25 Februari 2013

BEBAN, RESIKO DAN TANGGUNG JAWAB


“Sejujurnya, bukanlah begini hidup yang kukehendaki. Bukanlah begini hidup yang kusenangi. Dan harus aku akui bahwa aku tidak berbahagia karenanya. Tetapi, aku tetap harus menjalaninya. Bukan karena aku hanya pasrah dan menerima nasib saja. Tidak, bukan karena itu. Aku menjalaninya karena aku harus bertanggung-jawab atas pilihan yang telah kuambil. Aku pikir, dan pikiran memang kelebihan utama kita sebagai manusia, setiap keputusan yang telah kita buat dan laksanakan, haruslah kita jalani hingga tuntas. Dengan menanggung segala resiko atas akibat keputusan itu...”

Demikianlah, lelaki paruh baya itu bertutur dengan pelan. Ada raut kesedihan di wajahnya, tetapi juga nampak jelas keteguhan jiwanya. Aku tahu, dia tidak bahagia dalam menjalani hidupnya. Menurut cerita orang yang dekat dengannya, dulu dia adalah seorang yang amat cerdas dan juga sangat pandai melukis. Kabarnya, dia ingin menjadi seniman. Tetapi karena kondisi keluarga yang tidak memungkinkan untuk menjalani keinginannya, dia hidup dalam keluarga tanpa ayah, sebagai kakak tertua dengan ibu yang kini sakit-sakitan, dia tahu bahwa ada tanggung-jawab besar yang dibebankan kepadanya.

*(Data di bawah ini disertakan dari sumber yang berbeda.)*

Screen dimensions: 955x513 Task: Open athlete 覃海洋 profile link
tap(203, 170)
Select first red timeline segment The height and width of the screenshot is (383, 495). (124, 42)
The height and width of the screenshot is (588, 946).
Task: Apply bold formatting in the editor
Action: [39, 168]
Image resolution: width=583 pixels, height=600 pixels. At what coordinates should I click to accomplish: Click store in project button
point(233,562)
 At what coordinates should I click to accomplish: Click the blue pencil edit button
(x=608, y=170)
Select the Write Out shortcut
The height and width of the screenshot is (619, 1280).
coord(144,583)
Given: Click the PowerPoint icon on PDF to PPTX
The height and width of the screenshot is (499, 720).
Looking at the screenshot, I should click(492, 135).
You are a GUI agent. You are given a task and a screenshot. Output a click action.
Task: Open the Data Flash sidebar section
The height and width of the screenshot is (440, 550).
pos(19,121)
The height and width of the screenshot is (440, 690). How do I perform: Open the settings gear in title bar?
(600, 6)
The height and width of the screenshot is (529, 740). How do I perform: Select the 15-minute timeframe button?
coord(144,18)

Setamat SMA, yang dengan susah payah dibiayai oleh ibunya sebagai pegawai binatu, dia sadar kemana arah hidup yang harus dijalaninya. Maka dia bekerja di sebuah bengkel milik seorang teman sekolahnya, belajar memperbaiki motor hingga dia mampu untuk membuka bengkel kecil di sebuah lahan kosong dekat rumahnya. Dari hasil kerjanya, dia membeli kompressor udara dan melengkapi bengkel kecilnya dengan peralatan sederhana untuk memulai hidupnya serta menanggung biaya sekolah adik-adiknya serta ibunya yang, karena kondisi kesehatannya tidak memungkinkan untuk bekerja lagi. Suatu hari saat ban motorku kempes, yang kebetulan dekat dengan bengkelnya, disanalah aku mengenal dia.

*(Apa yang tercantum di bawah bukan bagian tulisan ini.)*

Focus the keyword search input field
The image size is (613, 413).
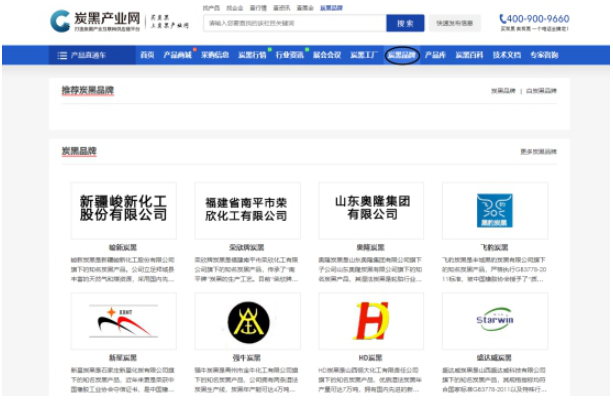pyautogui.click(x=295, y=23)
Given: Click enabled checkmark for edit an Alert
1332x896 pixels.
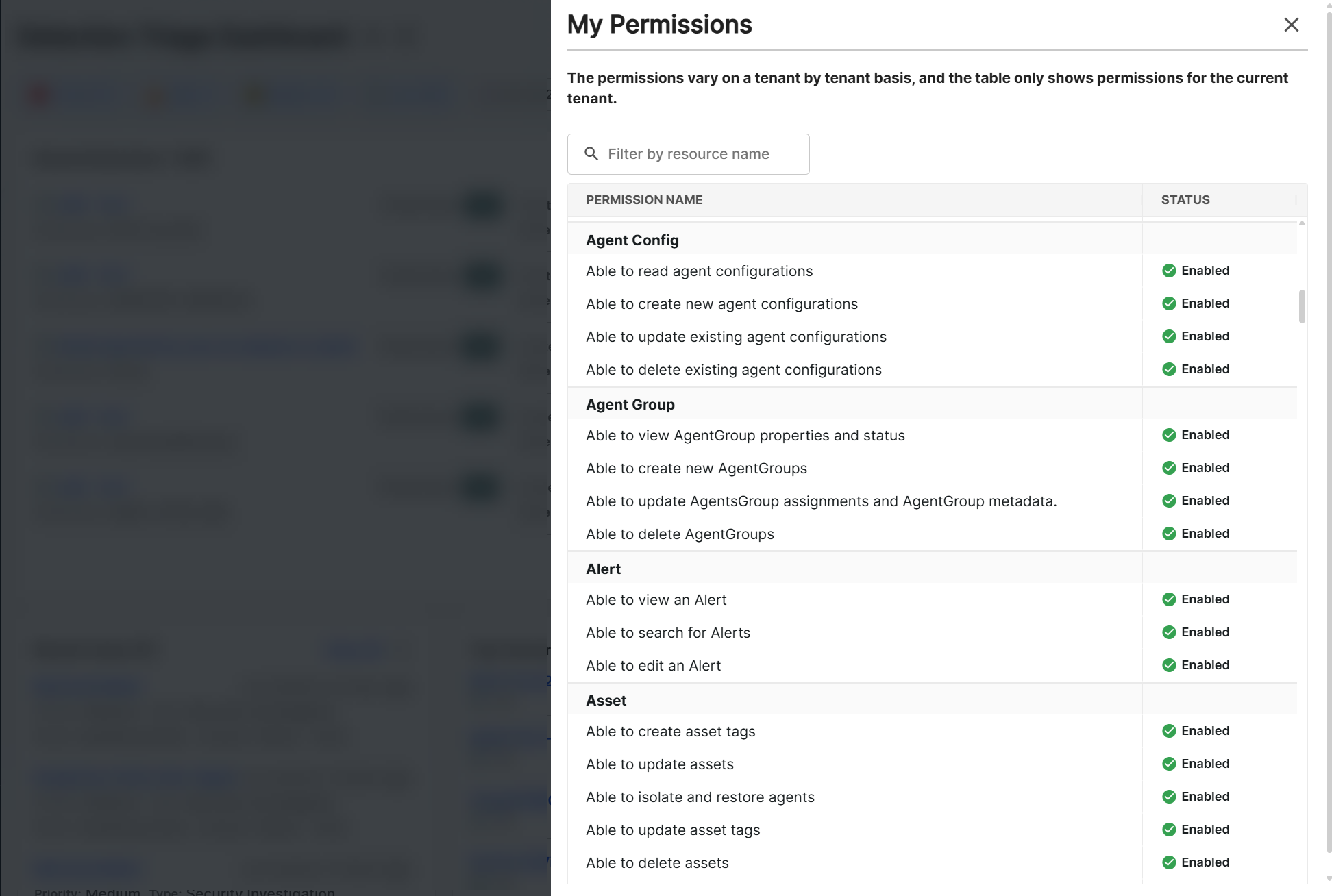Looking at the screenshot, I should pos(1169,665).
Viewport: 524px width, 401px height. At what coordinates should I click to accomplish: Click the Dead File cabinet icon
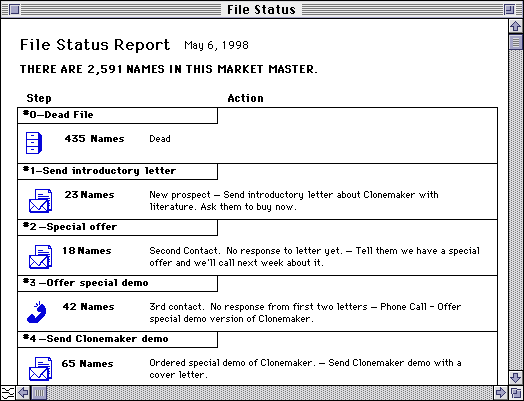(34, 143)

Di waktu senggang, sesekali aku mampir ke tempatnya, sambil bercerita tentang apa saja. Atau kadang sambil bermain catur bersama. Bengkel kecil ini kelihatan sangat rapi dan tidak berantakan sebagaimana banyak bengkel lain. Nampaknya, jiwa seninya tetap menjadi sumber inspirasi dalam bentuk lain, dalam penataan dan keresikan tempat itu. Dia bekerja seorang diri sehingga kadang, jika banyak orang yang datang untuk memperbaiki motor mereka, dia bekerja seharian tanpa jeda untuk istirahat atau bahkan untuk makan sekali pun. Demikianlah hidup dijalaninya sehari-hari. Tanpa sesal. Walau apa yang diidamkannya tidak terwujud. Tidak akan terwujud.

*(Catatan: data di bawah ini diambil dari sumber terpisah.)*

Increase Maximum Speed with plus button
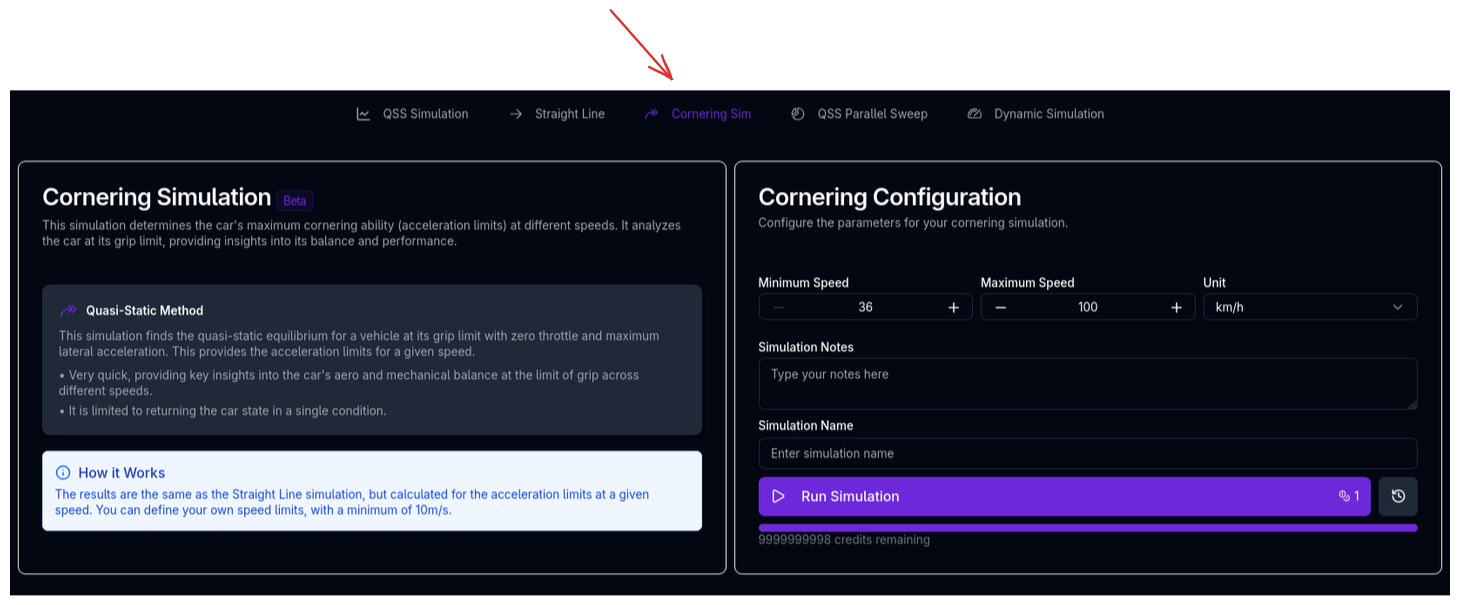Screen dimensions: 1460x605 (x=1176, y=307)
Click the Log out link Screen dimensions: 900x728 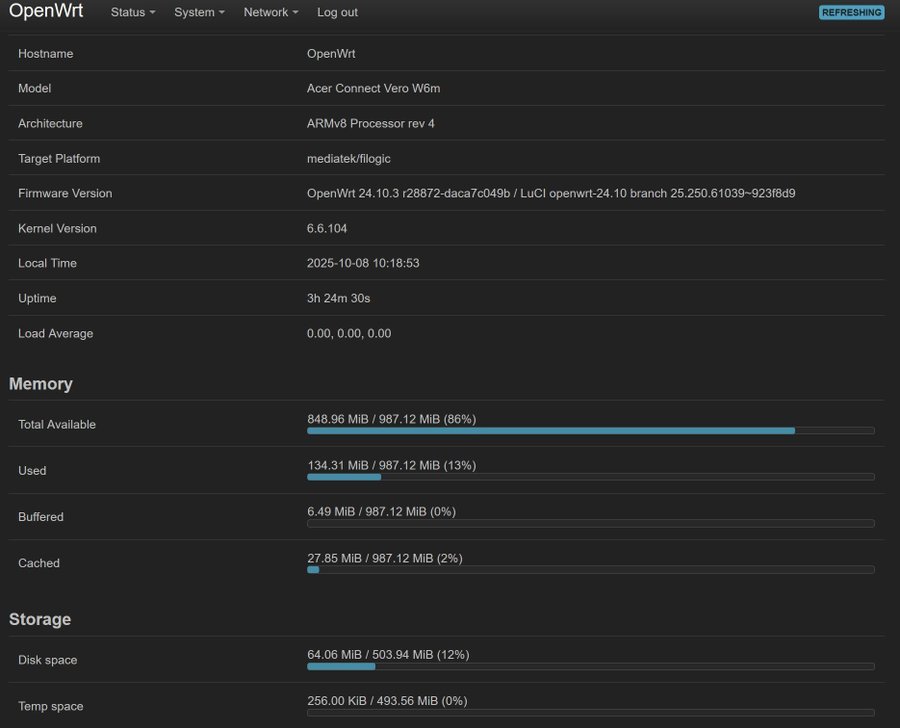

Pernah dulu, ada yang mengatakan bahwa hidup ini mesti dijalani apa adanya. Sebagaimana mestinya. Nasehat yang baik. Tetapi dalam kenyataan tidaklah semudah itu. Mereka yang memiliki bakat dan kemampuan, apalagi perasaan seni, pasti mengetahui bagaimana rasanya jika luapan hati yang menggumpal dalam jiwa tidak tersalurkan keluar. Seperti talenta yang ditanam, menjadi sia-sia dan tak berguna. Bukan karena dia tak mau menggunakannya. Bukan. Tetapi lebih karena situasi dan kondisi tidak memungkinkan hasrat yang ada dalam jiwa dimanfaatkan dan dipergunakan sebagai mestinya. Ada yang mengganjal. Ada yang terasa hilang. Ada yang terasa menyedihkan disana. Keresahan. Kesedihan. Kepahitan. Tetapi toh, akan selalu ada kesadaran tentang hidup. Dan bersama kesadaran itu, pada akhirnya kita semua memaklumi dan menerima kenyataan ini dengan sadar. Dan pasrah.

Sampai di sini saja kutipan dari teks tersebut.